Przymus był stosowany od zawsze, ale z mojego punktu widzenia dzisiaj następuje jego kulminacja. Oczywiście, nie dosłowna. Nikt przecież nie zmusi nas do pójścia do szkoły czy do pracy, raz robimy to z własnej woli, a raz dlatego, że się zmuszamy.

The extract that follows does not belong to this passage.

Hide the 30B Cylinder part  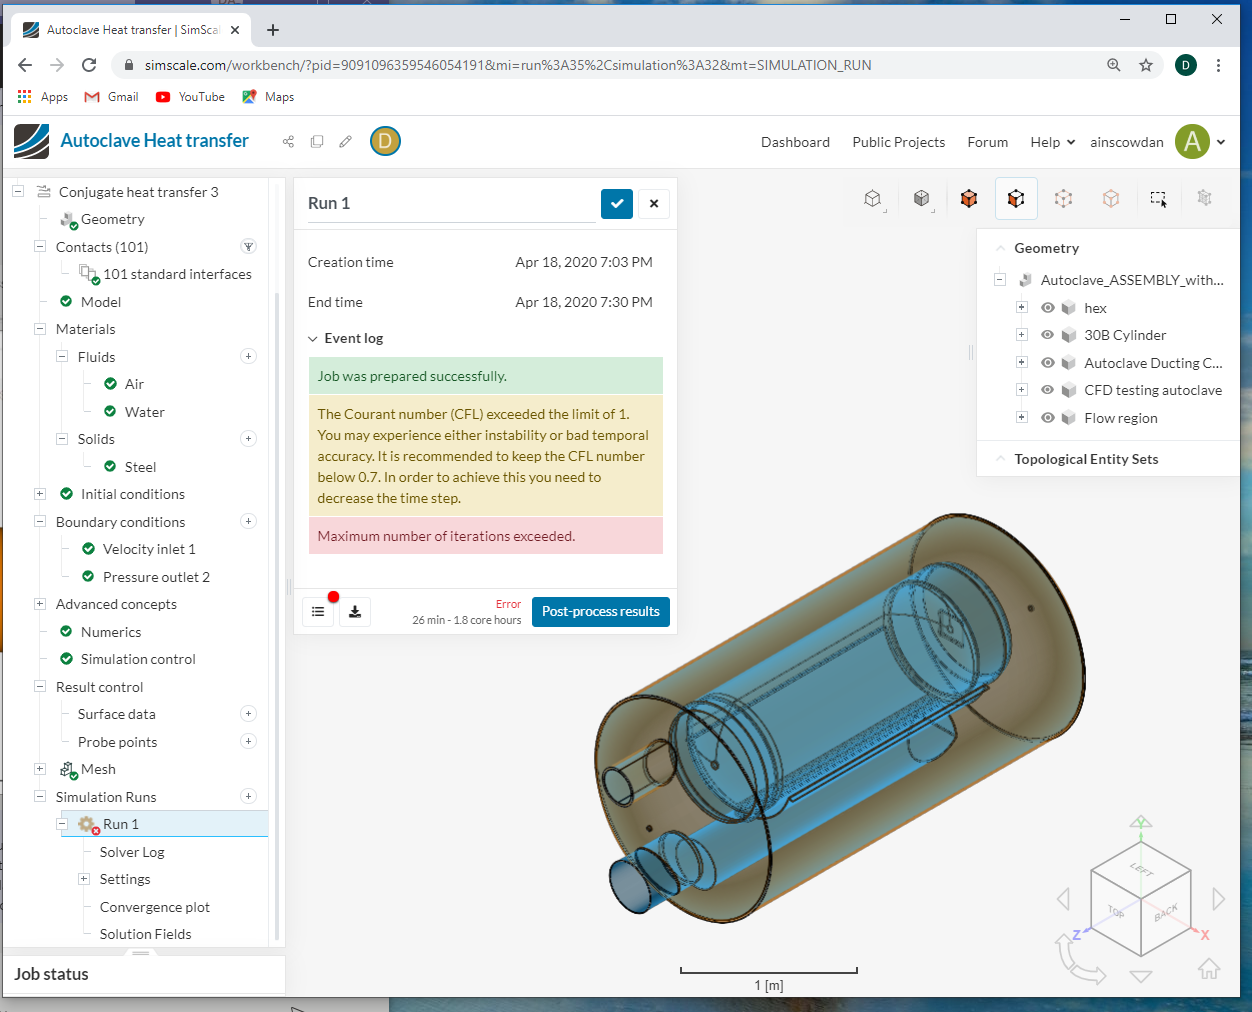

Już od najmłodszych lat niektórzy rodzice zmuszają swoje dzieci do czytania książek zamiast poczekać, aż one same się książkami zainteresują. Głupotą jest też podejmowanie decyzji za swoje dziecko i zmuszanie go, by się podporządkowało. A to wszystko dla jego dobra. W takiej sytuacji już "lepsza" jest manipulacja, tak żeby ono nie zdawało sobie z niej sprawy i samodzielnie podejmowało decyzje zgodne z życzeniem rodziców. Takie postępowanie trudno pochwalić, ale jest lepsze, przynajmniej patrząc ze strony dziecka. Bo później nie będzie miało wspomnień, że do czegoś je zmuszano.

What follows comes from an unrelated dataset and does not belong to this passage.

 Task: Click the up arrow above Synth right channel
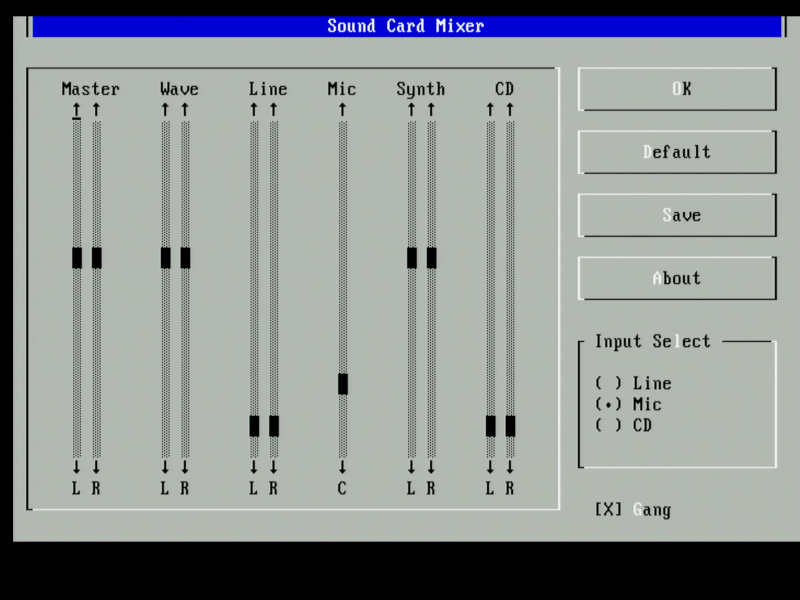pyautogui.click(x=431, y=109)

Wszystko w dzisiejszym świecie kręci się wokół władzy i pieniędzy. Pieniądze wywołują zamęt w ludzkich głowach. Biednego nikt nie atakuje ot tak sobie, chyba że atakujący cierpi na pewne zaburzenia.

Uczymy się, żeby potem znaleźć pracę i mieć pieniądze na życie. Zmuszamy się w życiu do robienia różnych rzeczy. Czasami do zwykłego wstania z łóżka, do zrobienia następnego kroku. W życiu nigdy się nie stoi w miejscu. Zawsze albo kroczymy naprzód, albo cofamy się.